El doctor Pinkerton, que pasaba su diaria visita en el Hospital Queens, oyó gran baraúnda en la sala de urgencia. Docenas de autos traían heridos, mutilados, quemados. Cuando el doctor Pinkerton comenzaba apenas a dar instrucciones, llegó una llamada de urgencia del Hospital Tripler:

¡”Necesitamos plasma sanguíneo”!

A los cinco minutos, el doctor Pinkerton se encontraba ya en la planta de refrigeración de la Hawaiian Electric Company, donde se guardaba la sangre; habían 210 frascos de 250 cc, cada uno. Dejó 60 en el Hospital de Queens y partió con el resto para el Tripler.

A las once de la mañana, el doctor Pinkerton pidió por radio voluntarios que quisieran dar sangre para transfusiones. En media hora se habían reunido unas 800 personas a las puertas del hospital. El cuerpo de técnicos trabajaba a marchas forzadas, aunque no daban abasto para tomar las muestras de todas las personas que querían donar su sangre; centenares de japoneses fueron a ofrecer su sangre, en señal de protesta.

Muchos de los que hay habían donado sangre, volvían antes del plazo que ha de transcurrir para que el donante pueda someterse a otra transfusión.
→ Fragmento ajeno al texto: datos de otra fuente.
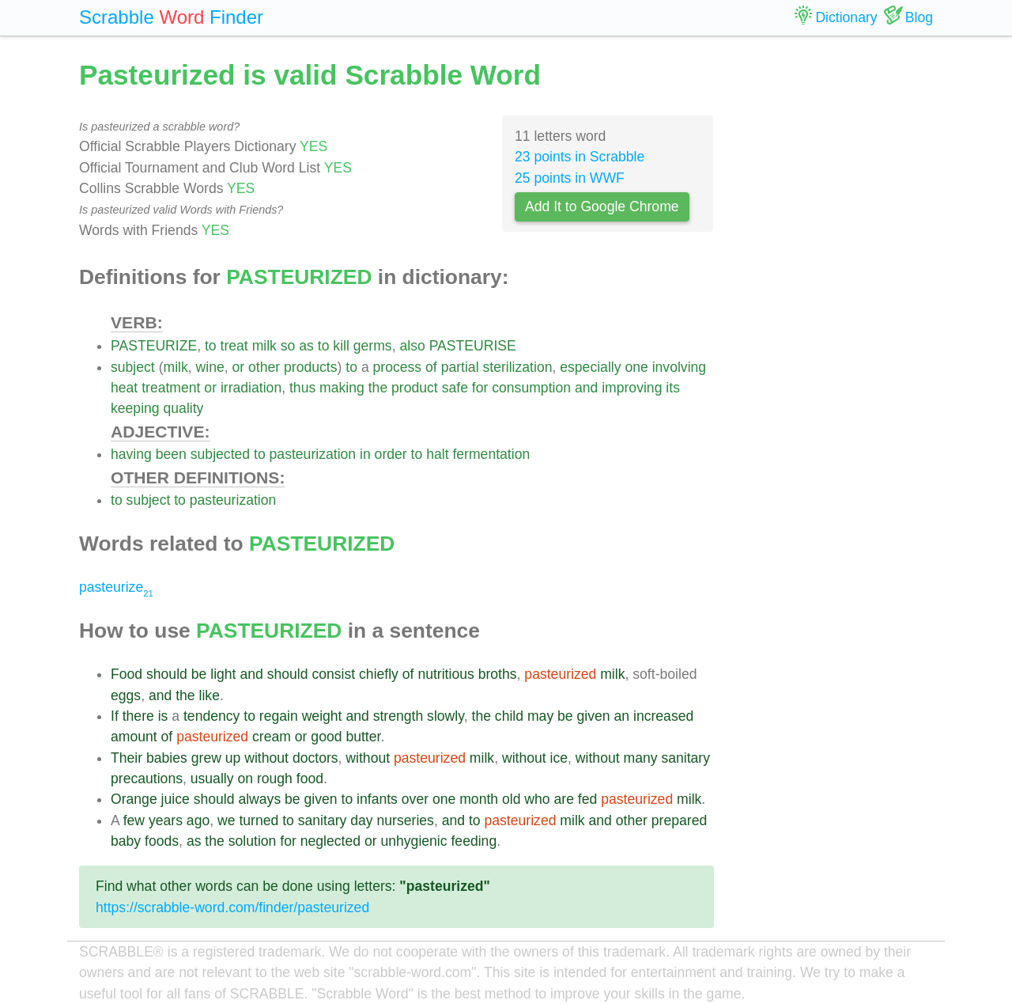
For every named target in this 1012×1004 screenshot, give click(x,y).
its (673, 388)
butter (363, 736)
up (233, 758)
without (266, 758)
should (166, 674)
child (509, 716)
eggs (126, 695)
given (593, 716)
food (309, 778)
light (223, 674)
A un marinero, a quien los médicos reconocieron, al preguntarle porqué volvía tan rápido, respondió:

“¡Mataron a mi hermano, y quiero hacer algo por él y por los demás!.

Todas las tardes, durante muchos días, hubo en Pearl Harbor un sepelio, hasta que recibieron sencilla y digna sepultura las 3.000 víctimas heroicas del ataque. Sobre cada tumba se depositaba un ramo de flores. Los soldados de infantería de marina, avanzaban, se echaban los fusiles a la cara, y disparaban tres salvas.

El clarín daba el toque solemne de silencio. El eco esparcía esas claras notas vibrantes por todo el tranquilo valle, remanso de leyenda y de poesía, cuyos felices moradores habían pasado más de cien años en una existencia de paz y libertad.